*SELECTED EXTRACT:*
[start]

Conversely, low traffic is only a problem if it's because people aren't finding the pages which answer their questions. If this is the case (which I'm not sure of) then there are several things that can be done. The first, and most obvious, thing is to improve question titles. Titles get a lot of weight in search engine results (far more than the body and content of answers). The title needs to be phrased so that someone searching will hit all of the keywords, and other than that as brief as possible. Of course, this is probably impossible for PSQs, which are usually too specific to be searched for by lots of people, but for common questions about understanding concepts a better title can easily bring it from unlisted on relevant searches to one of the top results on Google. It's likely that avoiding MathJax in the title would probably help also (I don't know for sure on this point), though this can obviously only be done for some questions. Beyond titles, the only other big thing is to make sure that the answers actually do fully and completely answer the question, as there are plenty of alternative sites to go to if the answers here aren't good, and they'll end up as the ones getting most of the traffic.

Given a particular question, you can always check how well it's ranked by search engines by going to Google and searching for what the question is asking (though you have to be careful, as the phrasing of the question can bias you towards a specific way of asking the question). If you find the question in the first few results from Google, it's probably doing alright. If you find lots of other sites first, the question should probably be edited to have a better title. Also, if a particular question is frequently getting duplicated, it's an indication that question is probably of a lot of interest, and people aren't finding it.

Ultimately, though, I think MSE has a different approach than most SE sites, and the low traffic isn't such a big deal. The goal here isn't so much to disseminate useful information for future viewers as to be a tool to assist in learning mathematics. To that end, the questions are mostly useful to the original askers, which is typically not the case on most SE sites. This could lead to lower traffic, but that's not really a big deal if questions are getting answered.

[end]

*DATASET SECTION:*
[start]

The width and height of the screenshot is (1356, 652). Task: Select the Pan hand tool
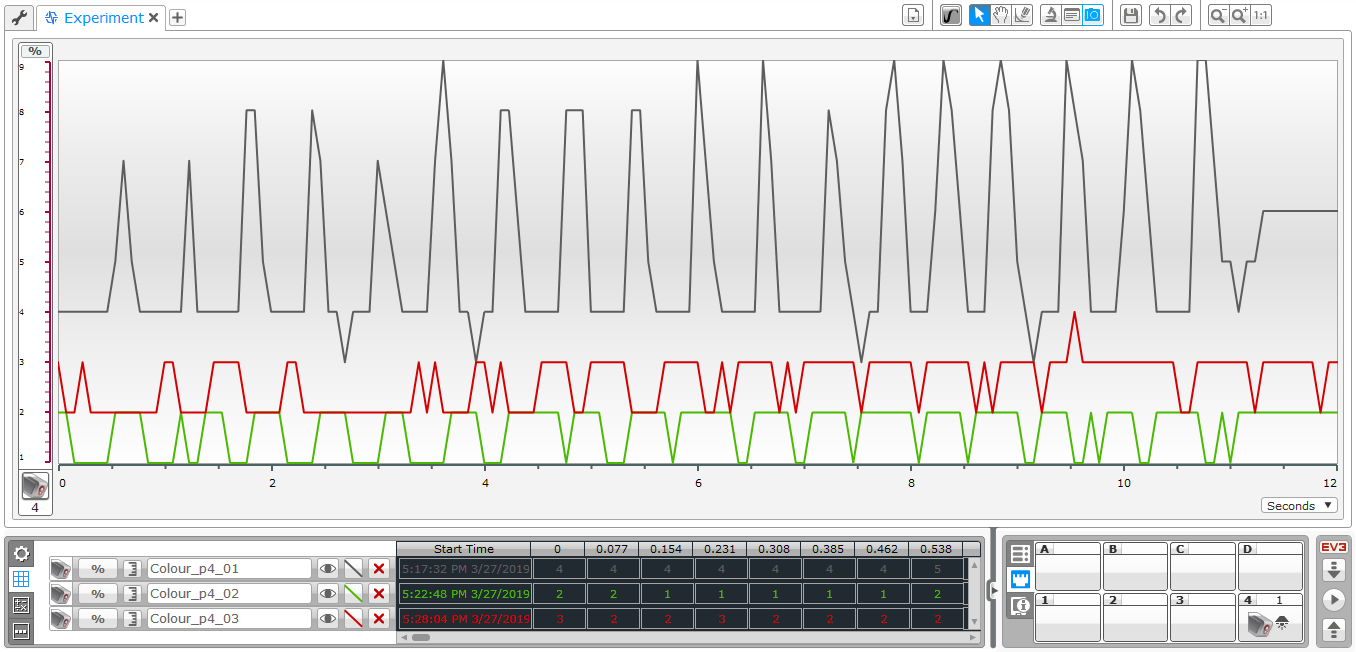[x=1001, y=15]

[end]

*REQUIRED TASKS:*
(a) According to the post about site traffic, what gets far more weight in search engine results than the body and content of answers?
(b) List every measure the post about site traffic proposes for helping people find pages that answer their questions.
You won't need the data for these tasks.

*SOLVED PROBLEMS:*
(a) Question titles.

(b)
- Improve question titles so that someone searching will hit all of the keywords, while keeping them as brief as possible.
- Avoid MathJax in the title.
- Make sure the answers fully and completely answer the question.